There's a couple of issues here:
The "ipmitool" command on it's own uses a local interface to the ipmi controller. This is why you need to load the modules in order to use ipmitool from the same host. If you're on a remote host you can use ipmitool over the network, using something like "ipmitool -I lan -H hostname -U username -P password chassis status", substituing appropriate values for hostname, username and password.

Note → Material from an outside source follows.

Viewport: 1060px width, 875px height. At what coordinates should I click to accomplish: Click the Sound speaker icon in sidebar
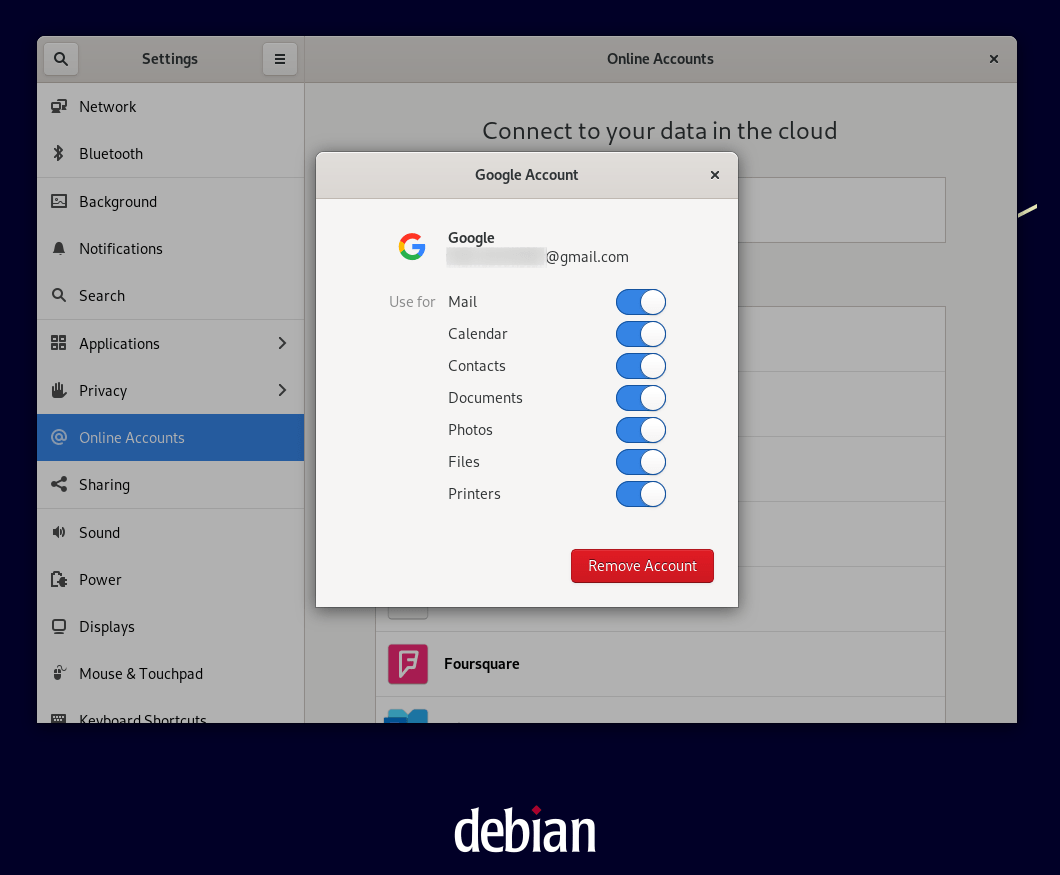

If you're not using the dedicated IPMI controller ethernet port, then you may need to actively tell the IPMI controller to use the onboard ethernet port. These IPMI controllers default to an "auto fallback", so if you have an ethernet cable plugged into the dedicated LAN port at the time the IPMI controller is powered up, it will use the dedicated port, otherwise it will fallback. So if you've changed your mind about which port to use, this might be occuring.
The onboard port the IPMI controller piggybacks on is LAN1. Are you sure you're using LAN1? It may not be the same as the interface that your linux install thinks is eth0.
Finally, I've definitely seen connectivity issues when using IPMI over a non-dedicated port. The way the ethernet controller in the IPMI piggybacks onto your host ethernet port can result in DHCP issues, as well as network card driver crashes. I've also seen the situation where the IPMI IP address on a non-dedicated port is accessible from a remote machine, but not from the local one (which isn't a problem generally, because you can use the ipmitool kernel interface anyway).
I always advocate using a dedicated port where available.
In all cases, to reset the IPMI controller you need to either use the ipmitool interface once you get that working, or to physically remove power from the machine (off at the wall/PDU etc - turning the machine off from the button at the front isn't enough, as the IPMI controller is still powered)
Best Answer
Jiri's on the right track with the three options (Dedicated, Share, Failover) for the IPMI interface. The short answer is that yes, you can use LAN1 instead of the dedicated IPMI port, and it generally works that way with the default BIOS settings. It's not possible to run the IPMI on the LAN2 interface.
Here's a more detailed description of the three options:
Dedicated: Always use the dedicated IPMI interface. This is the option you want if you're trying to have the simplest setup, at the expense of additional cabling.
Shared: Always use the LAN1 interface. This is the option you want if you're trying to reduce your cabling to each server, and understand the tradeoffs. Under the covers, there's a virtual switch in hardware that's splitting out traffic to the IPMI card from traffic to the rest of the system; the IPMI card has a separate MAC address to differentiate the traffic. On modern Supermicro boards, you can also set the IPMI traffic to run on a different VLAN from the rest of the system, so you can tag the IPMI traffic. There are some definite security implication to this design; it's not difficult for the main system to access the IPMI network, if you were trying to keep them separated. A failure of the LAN1 interface often means that you lose primary and out-of-band connectivity at the same time.
Failover (factory default): On boot, detect if the dedicated IPMI interface is connected. If so, use the dedicated interface, otherwise fall back to the shared LAN1. I've never found a good use for this option. As best I can tell, this setup is fundamentally flawed - I haven't tested it extensively, but I've heard reports it'll fail to detect the dedicated interface in many circumstances because the upstream switch isn't passing traffic - for example, after a power outage if the switch and system come up simultaneously, or if the switch is still blocking during the spanning tree detection. Combine this with the fact that the check only happens at boot, and it's just generally hard to control what interface you end up using.